Казаки обступили его. Здоровались, обнимались. Богдан расцеловался с Золотаренко. Больше двух лет не виделись они, после того как на Новый год распрощались в Субботове.
Потом Богдана усадили в красном углу рядом с их старшим, подали ему ложку и заостренную палочку для галушек. Все это растрогало Богдана. Он искренне обрадовался встрече с казацким командиром, который был в том походе вместе с... Иваном Сулимой.
- Печально у нас, брат Богдан, как на кладбище.
- Пропади они пропадом, проклятые ляхи... - отозвался с другого конца стола Карпо Полторалиха.
Только по голосу узнал его Богдан в полумраке. Карпо отвернулся, произнося последние слова, чтобы скрыть свое волнение. Богдан понял: в Белой Церкви уже все известно. А сам вел себя так, словно ничего и не понимал.
- Полковника нашего, Ивана Сулиму, рассказывают казаки, присланные из Запорожья...
- Что с Иваном? - торопил Богдан. - Неужели уже схватили?
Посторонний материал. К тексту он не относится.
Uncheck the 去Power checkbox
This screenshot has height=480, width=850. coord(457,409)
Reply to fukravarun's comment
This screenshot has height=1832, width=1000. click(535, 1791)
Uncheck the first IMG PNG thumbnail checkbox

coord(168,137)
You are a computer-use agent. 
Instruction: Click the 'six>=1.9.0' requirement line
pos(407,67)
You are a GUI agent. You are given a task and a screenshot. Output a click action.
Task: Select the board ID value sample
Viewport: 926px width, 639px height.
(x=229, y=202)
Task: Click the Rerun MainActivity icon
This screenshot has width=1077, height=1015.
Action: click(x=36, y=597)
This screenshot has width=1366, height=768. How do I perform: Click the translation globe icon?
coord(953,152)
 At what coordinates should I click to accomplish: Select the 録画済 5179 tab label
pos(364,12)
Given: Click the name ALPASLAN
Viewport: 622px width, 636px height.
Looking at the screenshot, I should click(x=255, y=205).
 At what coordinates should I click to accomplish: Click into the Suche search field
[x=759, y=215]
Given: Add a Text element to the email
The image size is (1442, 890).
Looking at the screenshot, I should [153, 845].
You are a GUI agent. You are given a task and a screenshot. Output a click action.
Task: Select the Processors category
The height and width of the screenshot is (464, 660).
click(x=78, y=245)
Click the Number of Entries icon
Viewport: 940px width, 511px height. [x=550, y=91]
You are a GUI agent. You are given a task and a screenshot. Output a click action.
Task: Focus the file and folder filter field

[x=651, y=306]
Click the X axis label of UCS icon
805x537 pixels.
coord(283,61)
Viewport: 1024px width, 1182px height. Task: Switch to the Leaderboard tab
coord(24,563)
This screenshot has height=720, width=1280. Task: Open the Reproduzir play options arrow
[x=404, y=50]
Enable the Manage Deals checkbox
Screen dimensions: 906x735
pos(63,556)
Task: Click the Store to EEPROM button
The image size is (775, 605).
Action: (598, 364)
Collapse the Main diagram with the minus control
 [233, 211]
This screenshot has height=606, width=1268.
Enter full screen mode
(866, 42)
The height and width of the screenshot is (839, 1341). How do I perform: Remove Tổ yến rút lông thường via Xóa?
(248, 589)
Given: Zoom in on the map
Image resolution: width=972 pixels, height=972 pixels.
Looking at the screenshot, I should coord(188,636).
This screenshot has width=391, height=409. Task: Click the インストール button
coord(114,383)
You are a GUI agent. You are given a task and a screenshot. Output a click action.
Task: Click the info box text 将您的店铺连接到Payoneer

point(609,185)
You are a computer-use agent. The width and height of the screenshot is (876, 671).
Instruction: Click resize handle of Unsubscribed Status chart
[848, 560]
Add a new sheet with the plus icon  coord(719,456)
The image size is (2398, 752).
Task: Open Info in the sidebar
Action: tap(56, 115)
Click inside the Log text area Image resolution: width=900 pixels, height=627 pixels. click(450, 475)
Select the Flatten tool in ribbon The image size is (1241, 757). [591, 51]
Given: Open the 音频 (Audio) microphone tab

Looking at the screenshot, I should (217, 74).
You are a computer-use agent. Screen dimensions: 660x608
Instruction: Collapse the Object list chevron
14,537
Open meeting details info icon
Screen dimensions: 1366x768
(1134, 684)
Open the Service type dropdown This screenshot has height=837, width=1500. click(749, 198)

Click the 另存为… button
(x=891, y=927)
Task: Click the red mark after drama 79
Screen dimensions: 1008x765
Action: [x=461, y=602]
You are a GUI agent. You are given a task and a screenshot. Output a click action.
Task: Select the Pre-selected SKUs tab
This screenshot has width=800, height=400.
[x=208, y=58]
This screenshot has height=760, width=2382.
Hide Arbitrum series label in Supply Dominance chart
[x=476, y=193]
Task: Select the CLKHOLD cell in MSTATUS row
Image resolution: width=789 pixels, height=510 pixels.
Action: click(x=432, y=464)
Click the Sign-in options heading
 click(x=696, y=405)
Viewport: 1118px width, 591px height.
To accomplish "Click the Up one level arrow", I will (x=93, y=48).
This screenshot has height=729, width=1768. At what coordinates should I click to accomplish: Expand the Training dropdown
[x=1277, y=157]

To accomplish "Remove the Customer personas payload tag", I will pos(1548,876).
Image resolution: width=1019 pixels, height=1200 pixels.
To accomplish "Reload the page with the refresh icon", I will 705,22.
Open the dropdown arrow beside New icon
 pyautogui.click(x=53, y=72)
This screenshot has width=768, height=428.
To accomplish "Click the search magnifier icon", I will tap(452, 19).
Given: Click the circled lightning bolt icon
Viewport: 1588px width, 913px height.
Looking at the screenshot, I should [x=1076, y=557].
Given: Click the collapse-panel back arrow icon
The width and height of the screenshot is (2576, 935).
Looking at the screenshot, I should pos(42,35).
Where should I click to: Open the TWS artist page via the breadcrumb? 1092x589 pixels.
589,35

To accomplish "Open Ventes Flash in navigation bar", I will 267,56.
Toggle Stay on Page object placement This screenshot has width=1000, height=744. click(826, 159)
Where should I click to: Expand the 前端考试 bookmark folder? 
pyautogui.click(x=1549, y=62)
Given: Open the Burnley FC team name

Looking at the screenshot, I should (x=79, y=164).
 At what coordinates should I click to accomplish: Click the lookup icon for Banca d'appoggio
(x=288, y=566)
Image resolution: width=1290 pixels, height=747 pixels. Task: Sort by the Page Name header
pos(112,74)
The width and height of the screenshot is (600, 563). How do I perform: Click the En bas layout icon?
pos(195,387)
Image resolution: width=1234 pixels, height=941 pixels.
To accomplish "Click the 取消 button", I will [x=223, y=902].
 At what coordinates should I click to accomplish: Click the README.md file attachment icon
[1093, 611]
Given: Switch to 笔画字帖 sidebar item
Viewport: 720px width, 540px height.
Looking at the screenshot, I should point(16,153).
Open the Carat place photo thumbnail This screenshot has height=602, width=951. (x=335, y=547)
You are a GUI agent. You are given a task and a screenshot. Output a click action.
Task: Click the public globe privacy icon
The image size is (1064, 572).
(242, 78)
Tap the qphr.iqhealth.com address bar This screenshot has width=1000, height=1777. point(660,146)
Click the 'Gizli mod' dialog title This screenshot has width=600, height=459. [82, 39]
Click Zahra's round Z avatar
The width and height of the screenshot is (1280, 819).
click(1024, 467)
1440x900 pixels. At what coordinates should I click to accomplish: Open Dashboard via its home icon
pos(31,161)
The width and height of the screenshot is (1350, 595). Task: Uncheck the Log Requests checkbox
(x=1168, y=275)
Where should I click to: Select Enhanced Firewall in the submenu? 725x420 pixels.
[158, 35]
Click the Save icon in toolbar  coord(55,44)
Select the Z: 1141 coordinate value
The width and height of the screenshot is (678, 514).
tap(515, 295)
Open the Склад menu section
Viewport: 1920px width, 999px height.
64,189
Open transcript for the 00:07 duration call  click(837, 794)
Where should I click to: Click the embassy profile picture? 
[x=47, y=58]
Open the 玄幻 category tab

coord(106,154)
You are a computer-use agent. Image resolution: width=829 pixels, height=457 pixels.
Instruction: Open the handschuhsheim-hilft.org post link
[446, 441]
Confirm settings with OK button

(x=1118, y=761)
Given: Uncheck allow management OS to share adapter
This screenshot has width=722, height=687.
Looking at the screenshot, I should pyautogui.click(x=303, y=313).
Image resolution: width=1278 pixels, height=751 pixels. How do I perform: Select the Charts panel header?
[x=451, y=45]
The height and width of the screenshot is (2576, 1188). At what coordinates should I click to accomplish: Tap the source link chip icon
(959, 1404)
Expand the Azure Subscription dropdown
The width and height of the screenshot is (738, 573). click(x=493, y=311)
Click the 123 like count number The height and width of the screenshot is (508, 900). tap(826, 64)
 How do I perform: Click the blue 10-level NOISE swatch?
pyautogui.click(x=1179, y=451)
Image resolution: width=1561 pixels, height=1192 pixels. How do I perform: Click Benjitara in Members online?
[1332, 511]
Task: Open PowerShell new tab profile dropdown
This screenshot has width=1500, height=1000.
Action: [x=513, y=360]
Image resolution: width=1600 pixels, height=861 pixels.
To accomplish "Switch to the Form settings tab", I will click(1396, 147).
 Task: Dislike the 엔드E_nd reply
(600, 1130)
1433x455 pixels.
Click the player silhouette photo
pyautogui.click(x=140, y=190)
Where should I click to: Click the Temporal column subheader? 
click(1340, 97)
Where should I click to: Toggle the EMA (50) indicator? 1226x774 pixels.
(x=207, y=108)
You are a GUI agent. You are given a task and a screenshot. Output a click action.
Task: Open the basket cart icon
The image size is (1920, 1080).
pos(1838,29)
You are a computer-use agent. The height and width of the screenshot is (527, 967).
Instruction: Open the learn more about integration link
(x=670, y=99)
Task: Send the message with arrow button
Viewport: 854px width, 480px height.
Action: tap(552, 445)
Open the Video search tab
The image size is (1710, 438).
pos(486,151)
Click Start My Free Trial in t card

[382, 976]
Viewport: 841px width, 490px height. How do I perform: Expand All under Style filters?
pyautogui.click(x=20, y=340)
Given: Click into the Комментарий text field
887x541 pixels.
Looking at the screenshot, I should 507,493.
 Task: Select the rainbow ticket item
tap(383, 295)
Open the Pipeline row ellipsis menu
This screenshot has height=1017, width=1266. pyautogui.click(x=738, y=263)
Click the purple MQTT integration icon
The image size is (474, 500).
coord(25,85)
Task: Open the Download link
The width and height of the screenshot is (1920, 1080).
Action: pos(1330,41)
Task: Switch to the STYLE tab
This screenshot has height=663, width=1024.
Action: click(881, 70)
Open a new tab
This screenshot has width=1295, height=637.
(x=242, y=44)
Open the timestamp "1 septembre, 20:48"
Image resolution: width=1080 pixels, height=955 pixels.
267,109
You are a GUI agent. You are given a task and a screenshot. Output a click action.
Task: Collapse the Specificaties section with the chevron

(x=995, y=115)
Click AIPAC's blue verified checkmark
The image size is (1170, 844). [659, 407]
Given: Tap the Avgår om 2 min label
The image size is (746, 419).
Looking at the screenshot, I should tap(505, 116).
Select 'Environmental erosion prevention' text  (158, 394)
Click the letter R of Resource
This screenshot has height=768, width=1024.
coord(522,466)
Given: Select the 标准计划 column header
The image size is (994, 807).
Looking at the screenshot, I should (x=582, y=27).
- В беду попал наш полковник, - поднялся Золотаренко, сидевший рядом с Богданом. - Он согласился возглавить запорожцев и реестровых казаков... Напал на эту проклятую крепость, что построили французы для Польши у нас. Ни пройти, ни проехать запорожцам по родной земле, говорят вот хлопцы. Стали ловить казаков возле порогов, издеваться над ними, морить голодом в казематах крепости. Несколько человек до смерти замучили и выбросили, как падаль, на посмешище. Голодных волков собирают возле крепости, подкармливая их трупами наших людей... Да пускай они сами расскажут.
Поднялся моложавый, но с длинными запорожскими усами статный казак, сидевший рядом с Полторалиха. Бросил на стол ложку и повернулся лицом к окнам. Богдан вскочил как ужаленный и тут же сел. Он узнал Романа Харченко из Голтвы. "Смутится ли казак, увидев меня?" - подумал Богдан.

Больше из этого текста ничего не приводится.